New opportunities have made it possible for companies of all sizes to launch their own spacecraft into orbit and share information via satellite data – but challenges remain, and one of the biggest oversights is not having a plan for the ground element. And that’s a mistake, because not accounting for the physics of getting the data from the satellite to the ground puts the entire mission’s chance for success at risk.
Say you engineer a well-designed flight profile of your sophisticated spacecraft, as well as a sensor that can collect a large amount of data to satisfy the needs of your mission. That’s all great stuff – but if you didn’t plan for the transmission of all that data into a calibrated receiver, as well as map out an appropriate cadence of data transmissions, you’re only going to be able to access small snippets of data at a time. Think of trying to pour five gallons of cola through a soda straw, and you’ll get the idea.

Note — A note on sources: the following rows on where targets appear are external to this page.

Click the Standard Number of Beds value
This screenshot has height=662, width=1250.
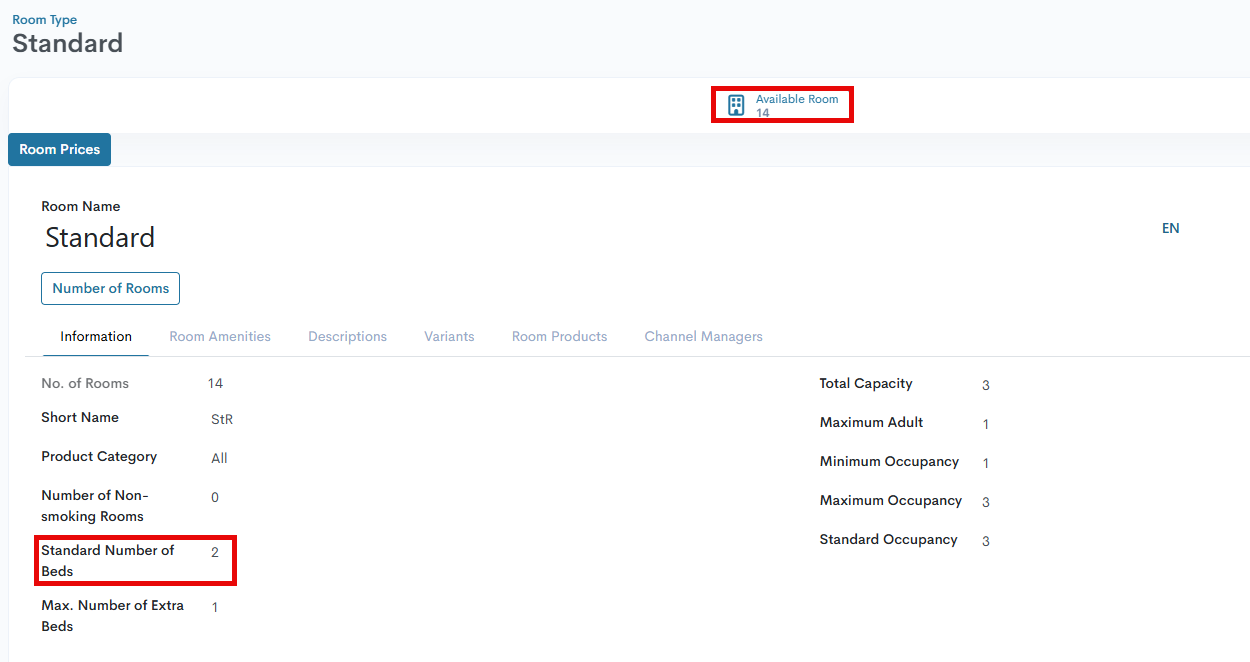click(x=215, y=552)
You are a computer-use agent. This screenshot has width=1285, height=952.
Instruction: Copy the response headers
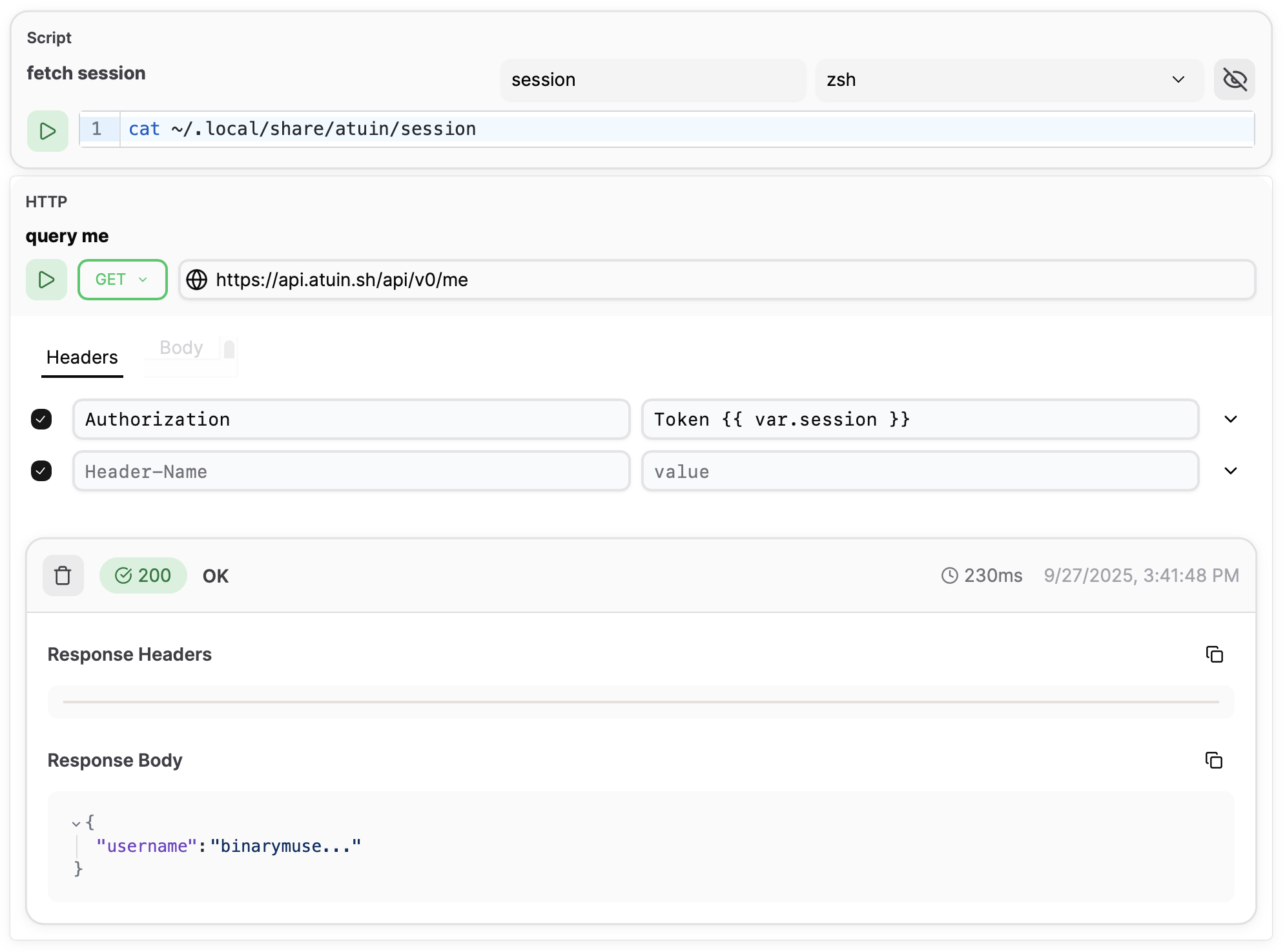pyautogui.click(x=1214, y=654)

Another issue is when companies do realize the importance of the ground element, but don’t plan for it early enough, instead designing everything else first and leaving the ground until the last minute. Contracting with someone for ground communications after everything else is decided and designed is like asking a plumber to install a bathroom after the house is completely built – you’ll have to tear down some walls and incur some extra costs, and it still might not end up quite what you wanted it to be.

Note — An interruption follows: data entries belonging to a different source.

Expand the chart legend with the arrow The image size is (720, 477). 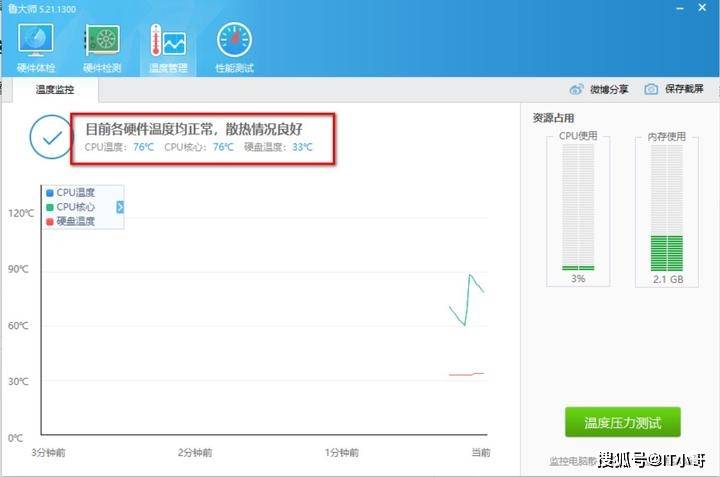[x=120, y=207]
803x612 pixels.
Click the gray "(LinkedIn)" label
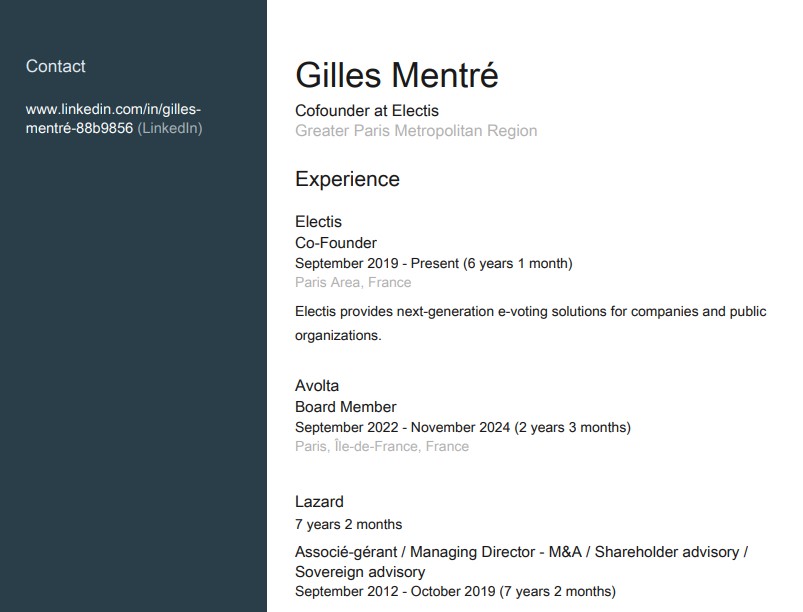[170, 129]
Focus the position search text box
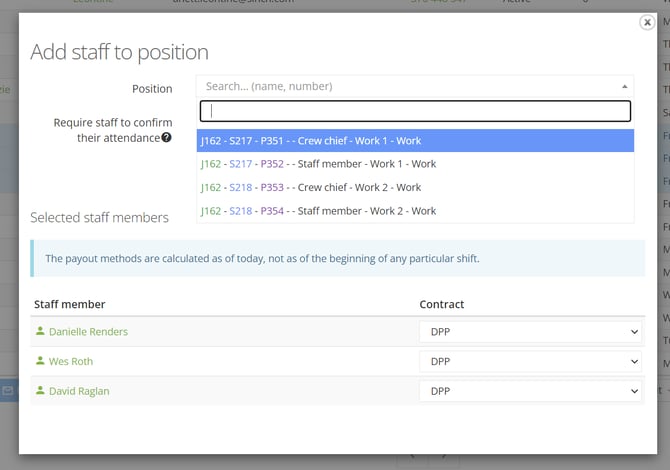This screenshot has height=470, width=670. pyautogui.click(x=415, y=111)
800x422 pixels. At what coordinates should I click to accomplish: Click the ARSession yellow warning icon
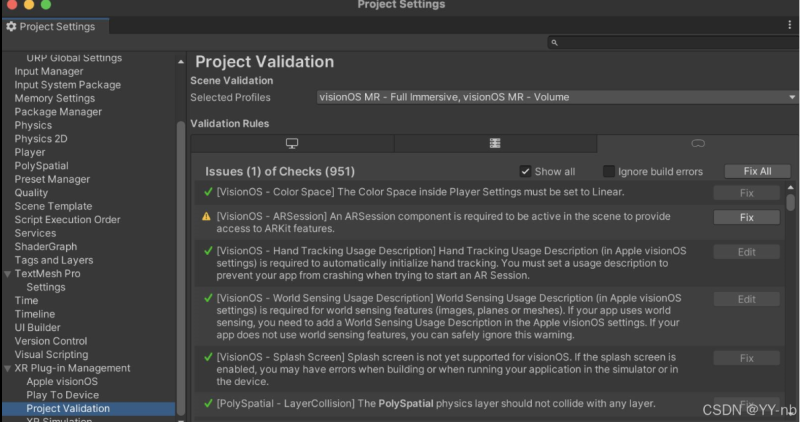click(x=207, y=217)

The ground element is more complicated than people think for a few reasons. For starters, most of the Earth is covered by water, and where ground technology exists today dictates where a company places its antenna, so geophysical barriers must be considered.

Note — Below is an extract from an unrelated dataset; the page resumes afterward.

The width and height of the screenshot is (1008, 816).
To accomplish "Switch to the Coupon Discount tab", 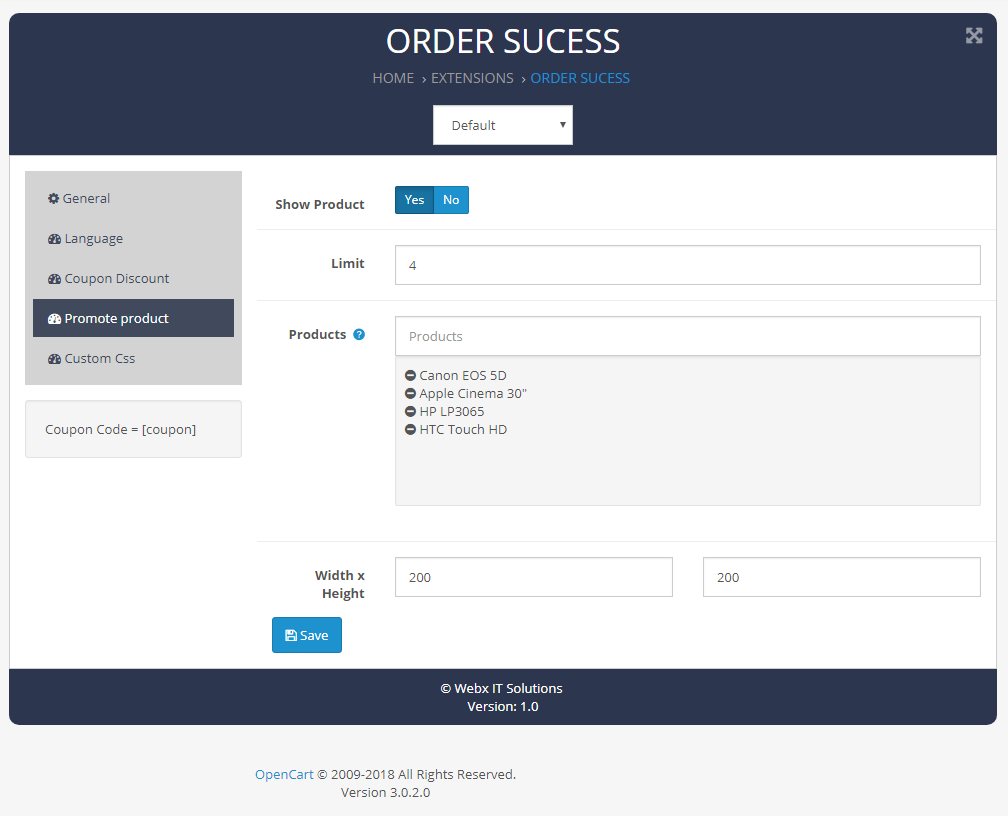I will click(116, 279).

Another reason is that ground communications are bound by regulatory bodies and laws. This means one needs to consider the agreed-upon laws for how radio spectrum is allocated and how each nation governs use of it. Many countries do not authorize use of certain frequency ranges – and this information is certainly publicly available, but if you don’t know where to look, it complicates things.
Additionally, governing bodies must issue licenses granting permission to operate ground stations in a specific area, and these can take quite some time to file and process.
When you think about designing your mission, keep the ground element in mind in order to build a system that aligns data transmissions, data receiving, and data deployment and exploitation.
When partnering with companies launching commercial satellites, ATLAS recommends these best practices to ensure they’re set up for success:
Plan far in advance. You’ll need to determine what type of radio and what frequencies to use, as well as what licenses you’ll need, and all of that takes anywhere from six months to multiple years to acquire and test.
Don’t look at the ground solution like a commodity; instead, look at ground infrastructure consultants Like ATLAS as another partner. Engage these advisors early on – in the proposal stage – to ensure they can consult on the best options for what the overall launch plan and mission purpose require for success.
Be thoughtful for where you accept risk – because while there always will be some risks in a mission, some can be controlled, and it’s important to test for and attempt to eliminate as many risks as possible, as early as possible. For example, don’t skimp on the final test, because that’s where you find out if all of the pieces you put together actually will work correctly, or on access to your data, because access to good data was likely your whole reason for the launch in the first place.
Keep it simple and standard when it comes to building out the ground elements for space communication. Non-traditional schemes will drive businesses toward niche solutions that necessitate significant engineering time and equipment modifications. That will pull your allotted resources – time and money – from what should be your priority: your spacecraft and its data.
The ground element impacts the entire mission, and companies need a plan for how to get data down to earth and distributed – because good data is useless if it just gets to Earth and stops.